* _Exercise instructions_
All lines of the records below that contain the word "Given" must be listed.

* _Entries provided_
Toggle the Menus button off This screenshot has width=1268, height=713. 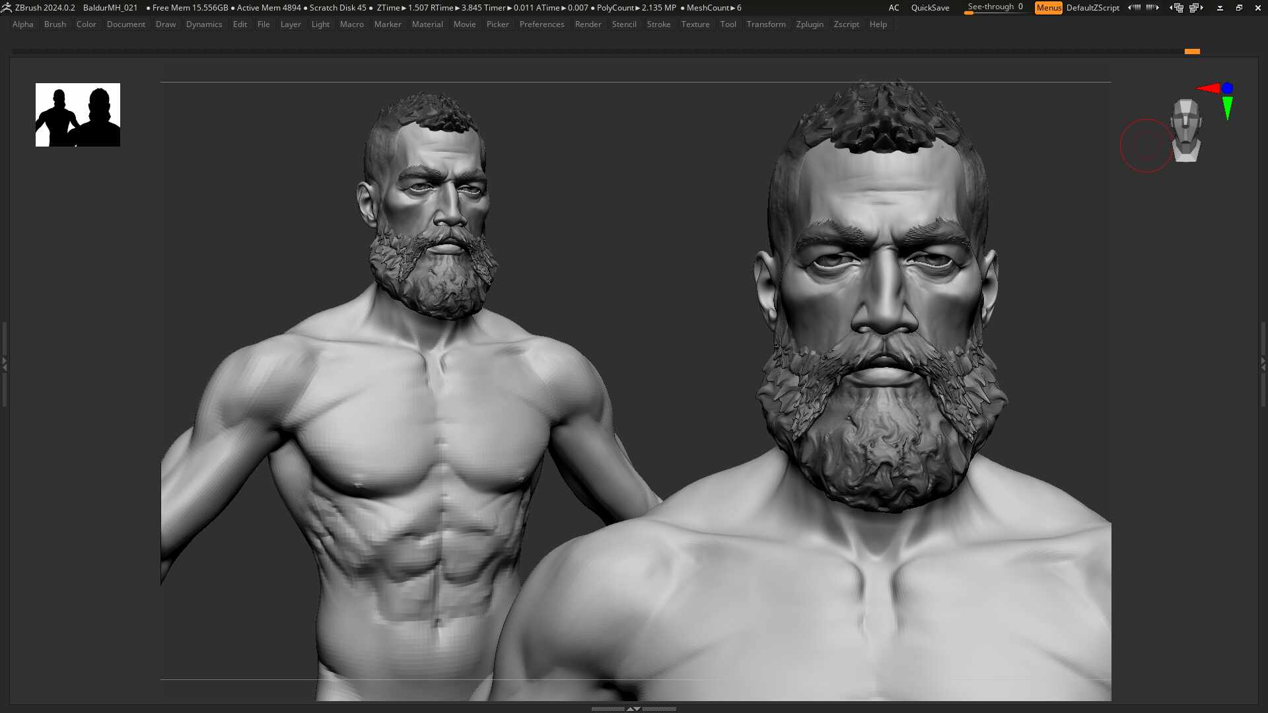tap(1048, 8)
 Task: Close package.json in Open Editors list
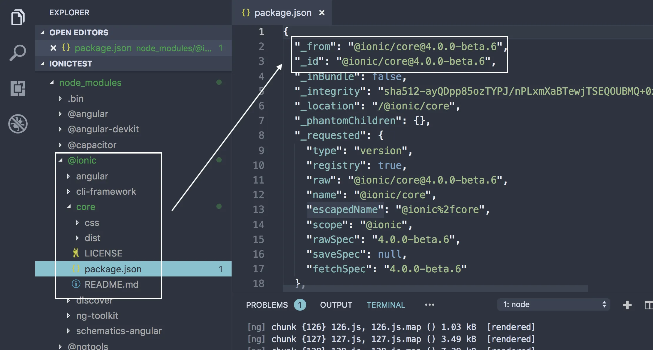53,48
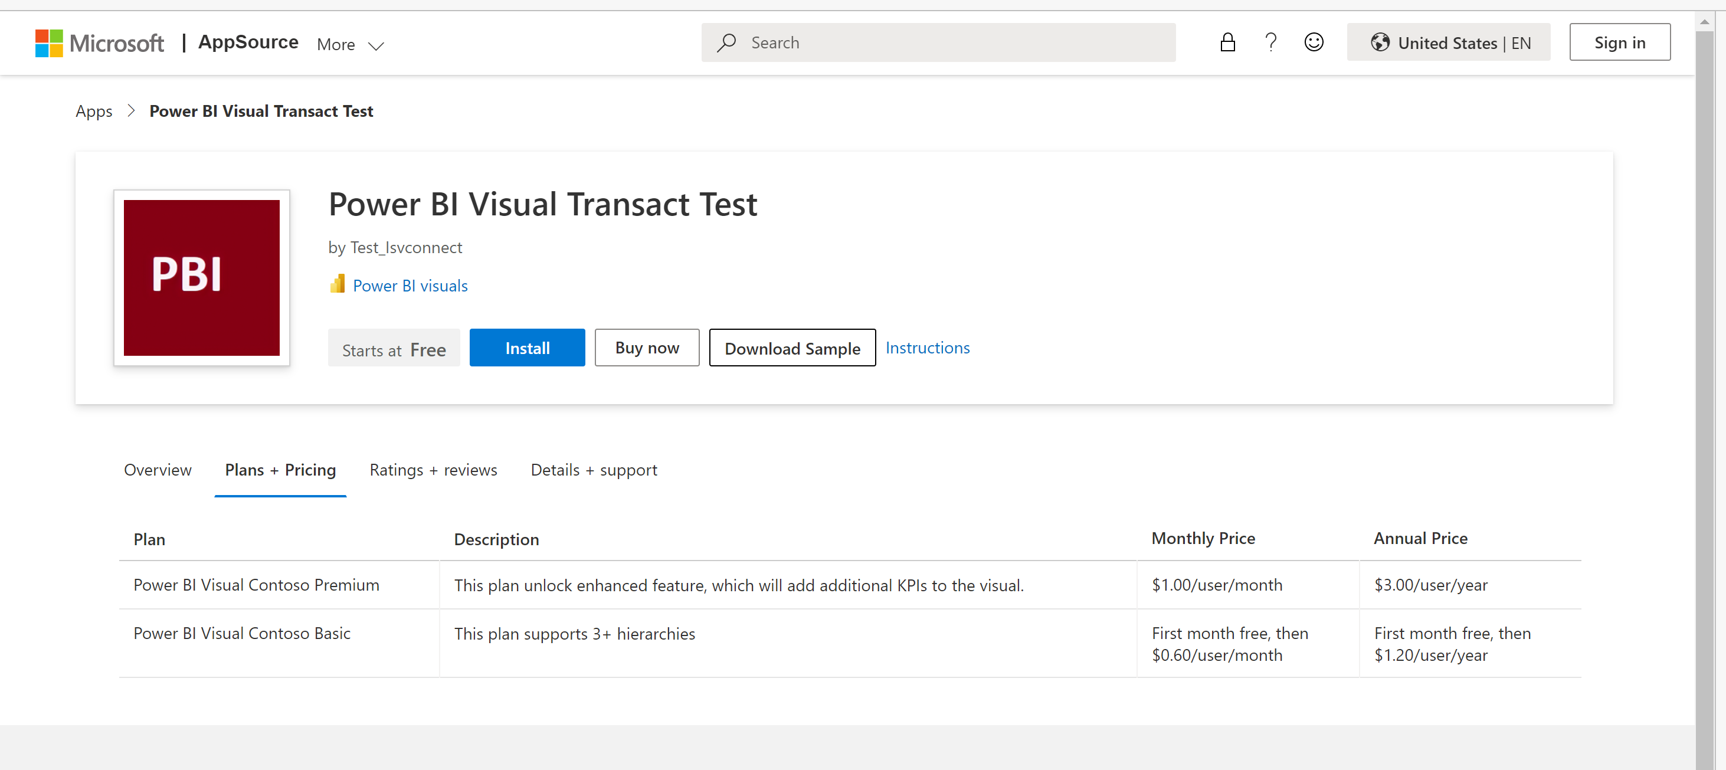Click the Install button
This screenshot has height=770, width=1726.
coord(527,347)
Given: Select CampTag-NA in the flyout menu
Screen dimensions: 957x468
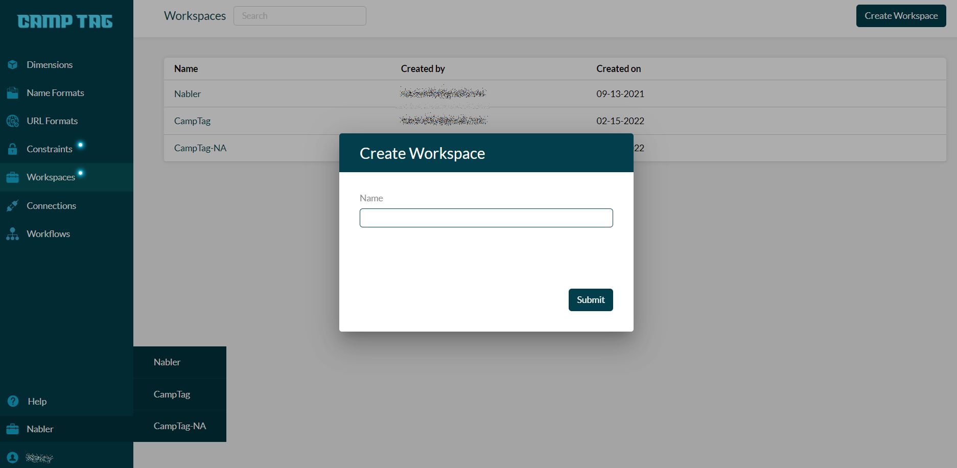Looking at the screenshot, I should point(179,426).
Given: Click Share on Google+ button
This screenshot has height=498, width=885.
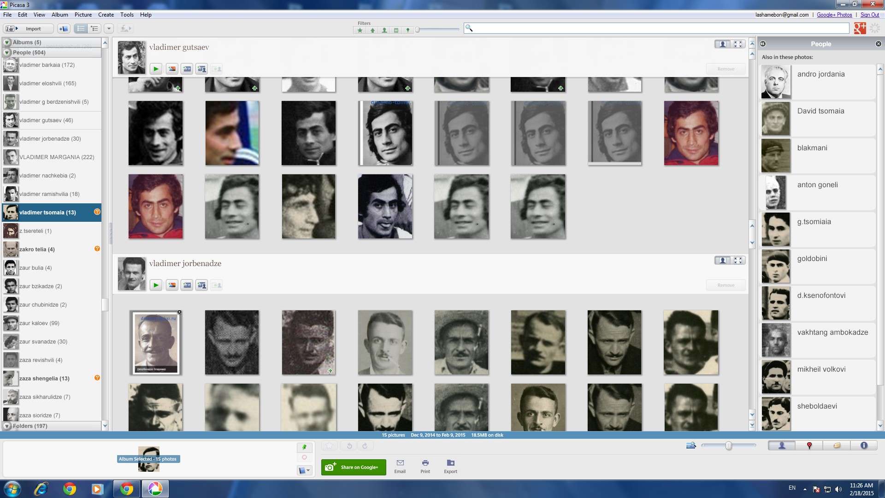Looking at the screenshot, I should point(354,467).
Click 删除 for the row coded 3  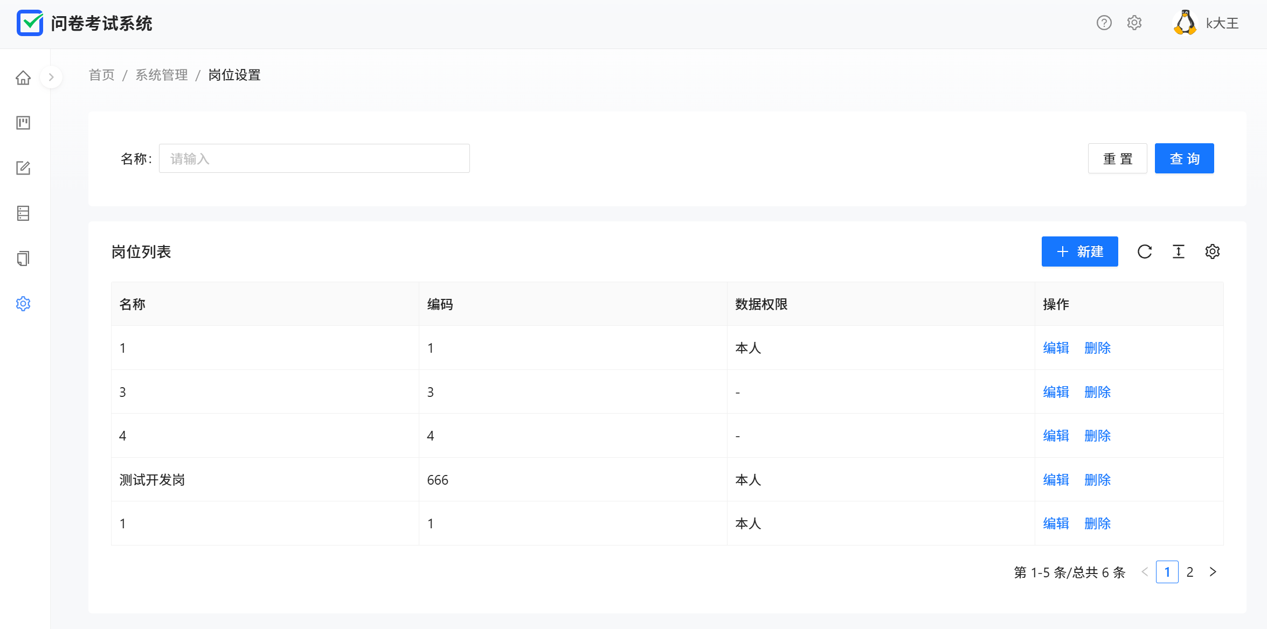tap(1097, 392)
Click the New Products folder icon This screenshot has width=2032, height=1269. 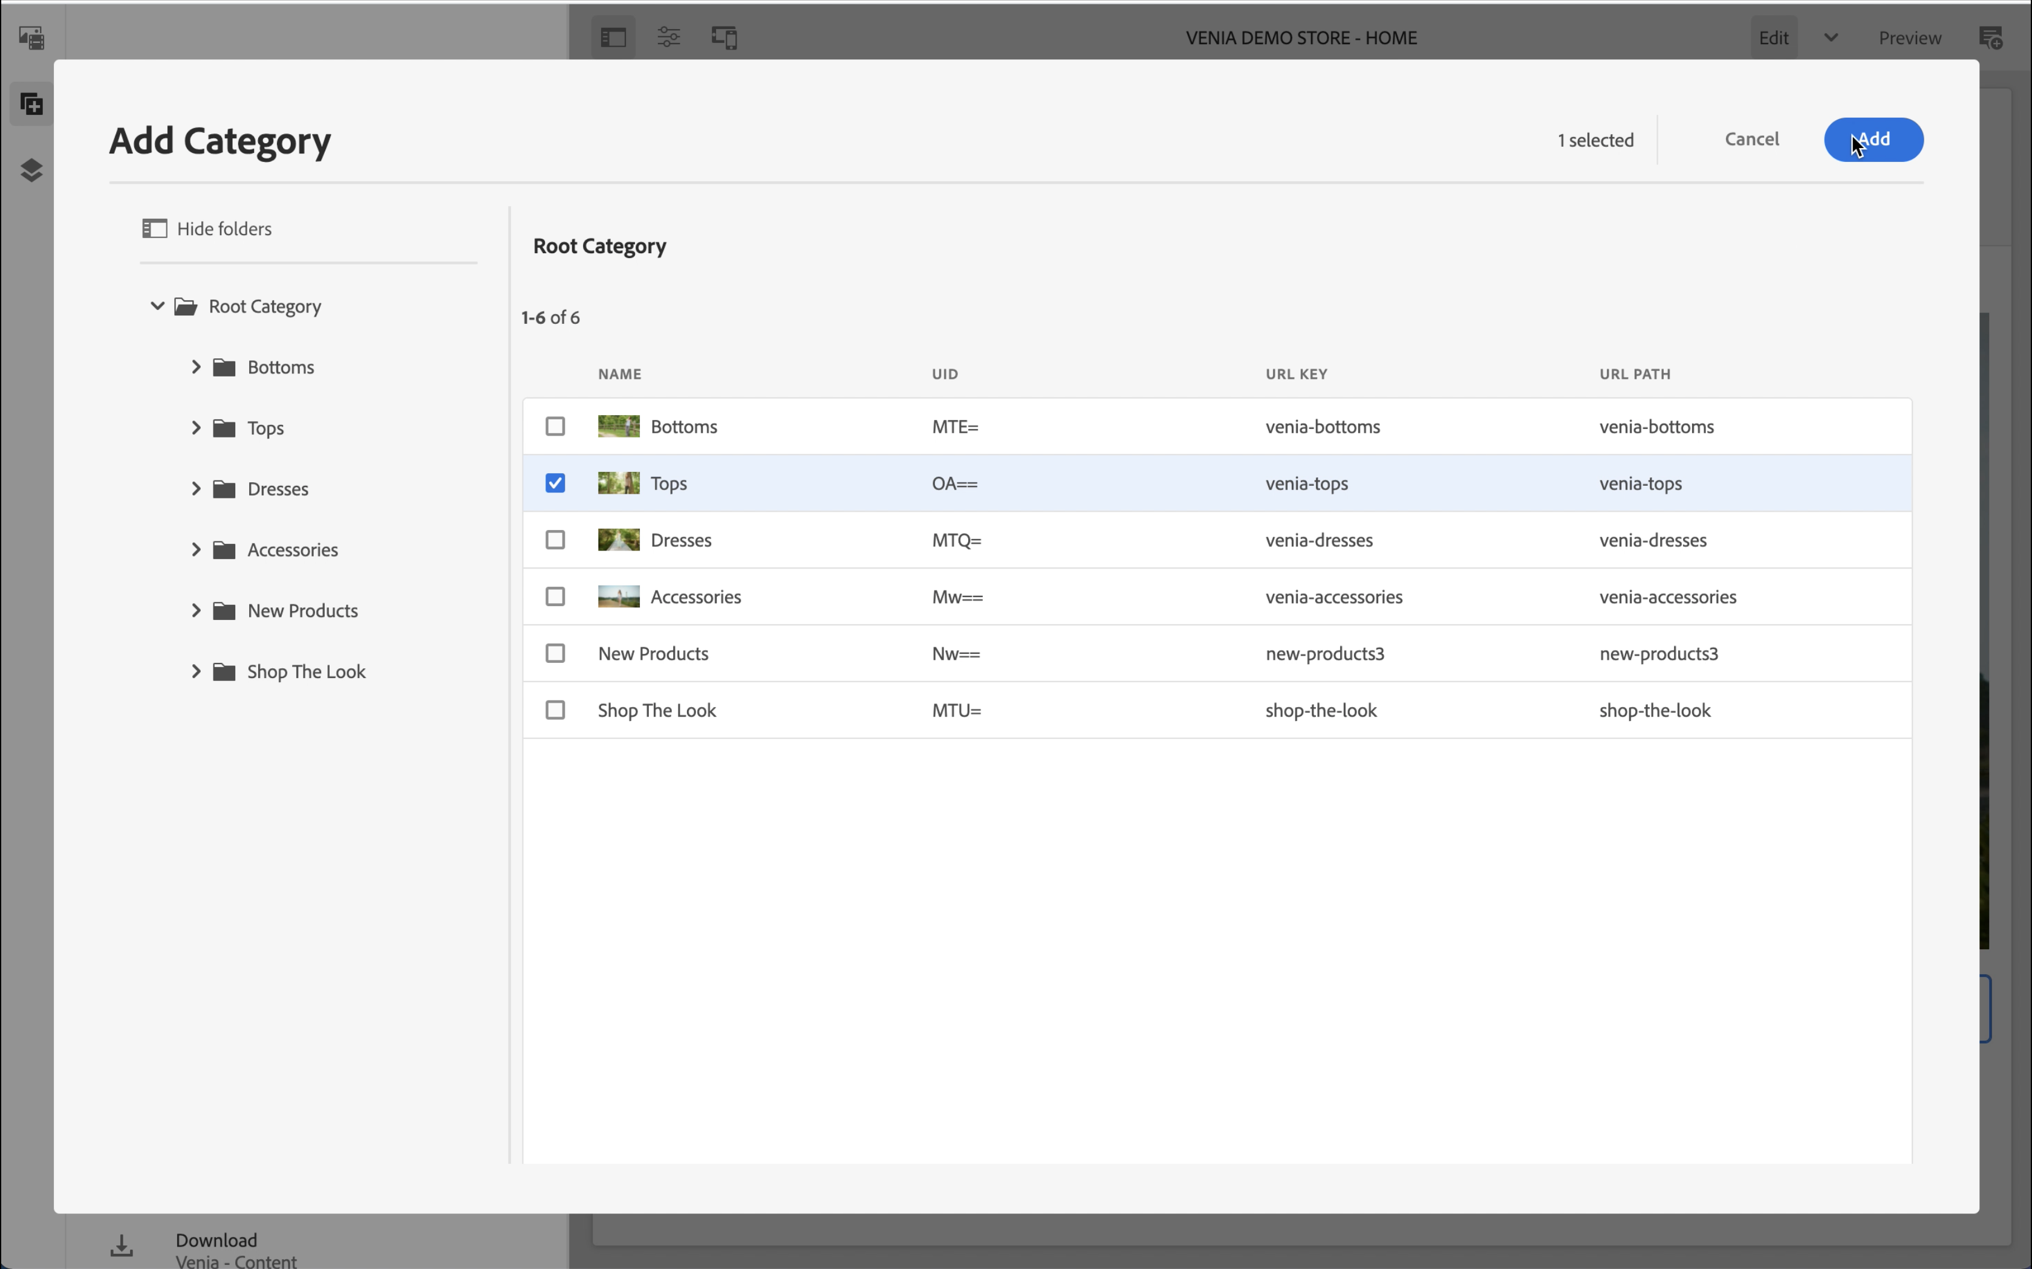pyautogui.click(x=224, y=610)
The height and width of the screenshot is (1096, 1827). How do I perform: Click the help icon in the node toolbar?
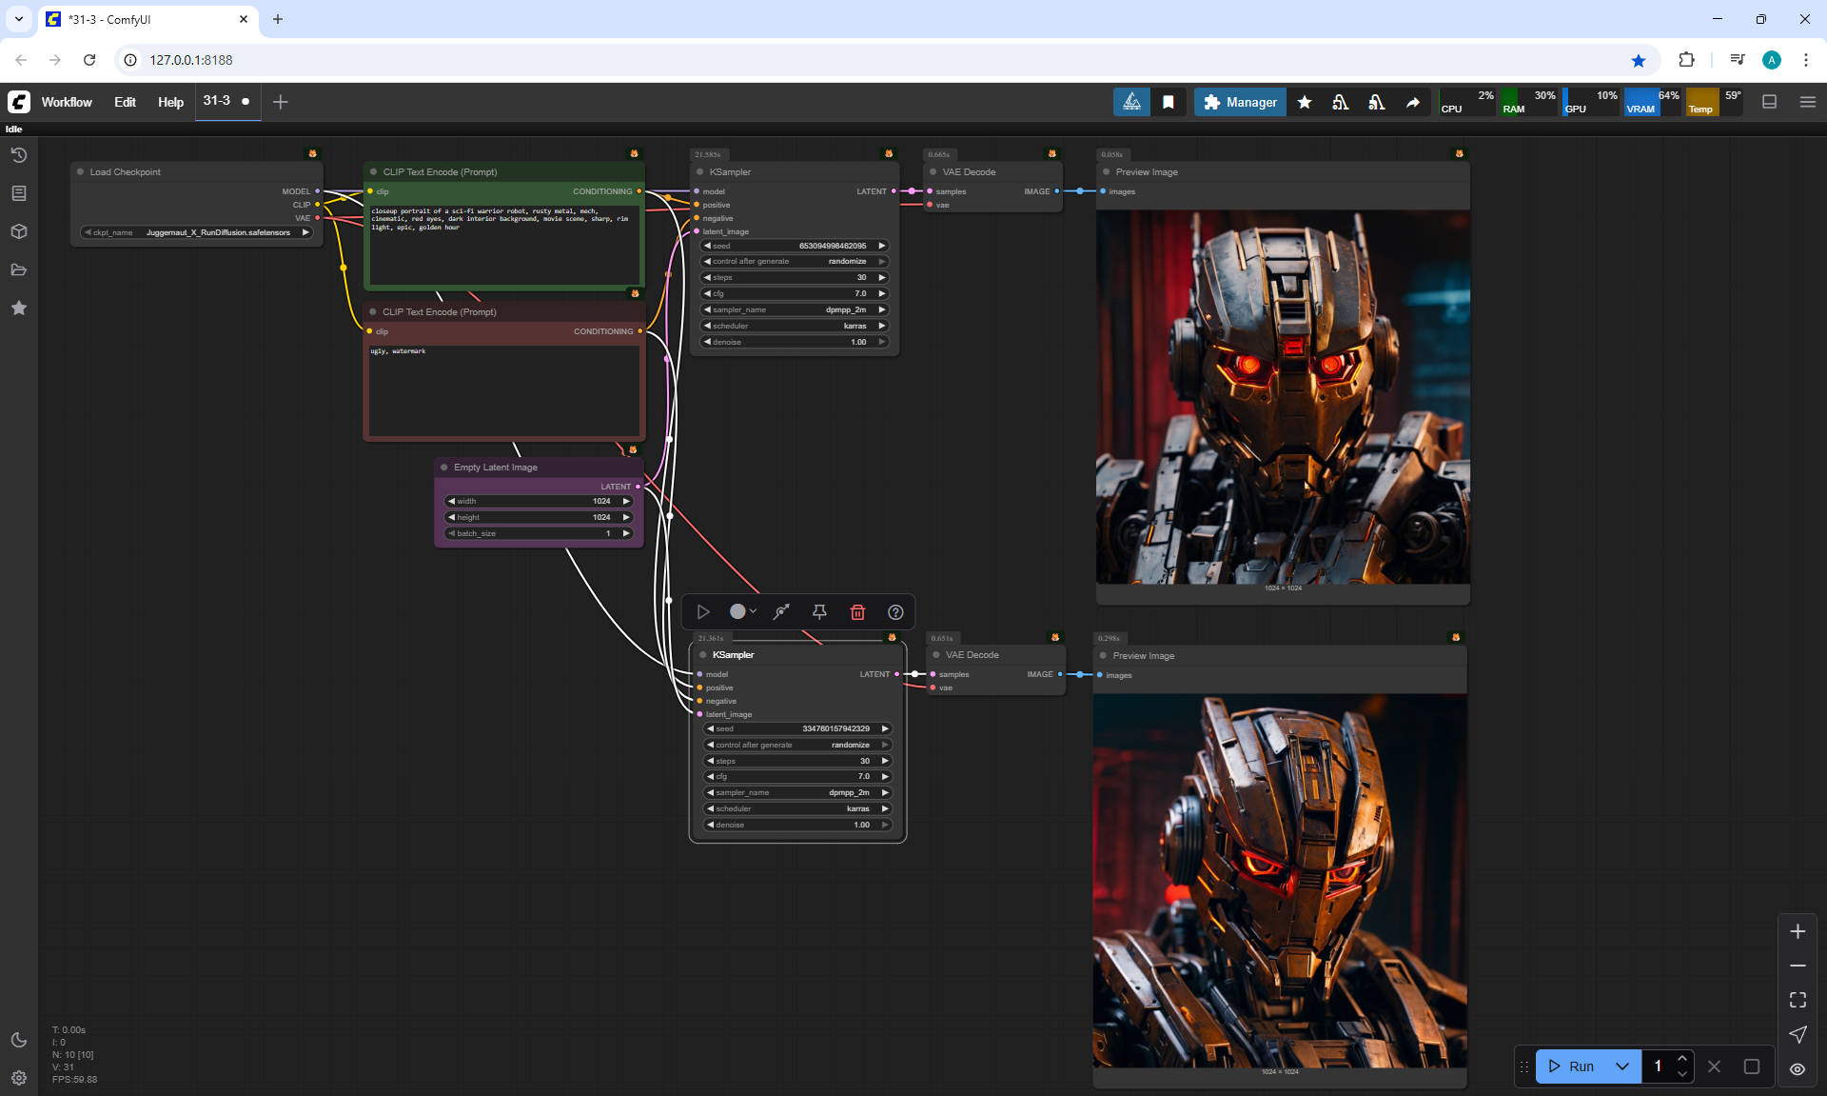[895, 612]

* _Your solution_
Given: Select CampTag-NA in the flyout menu
Given: Click Share on Google+ button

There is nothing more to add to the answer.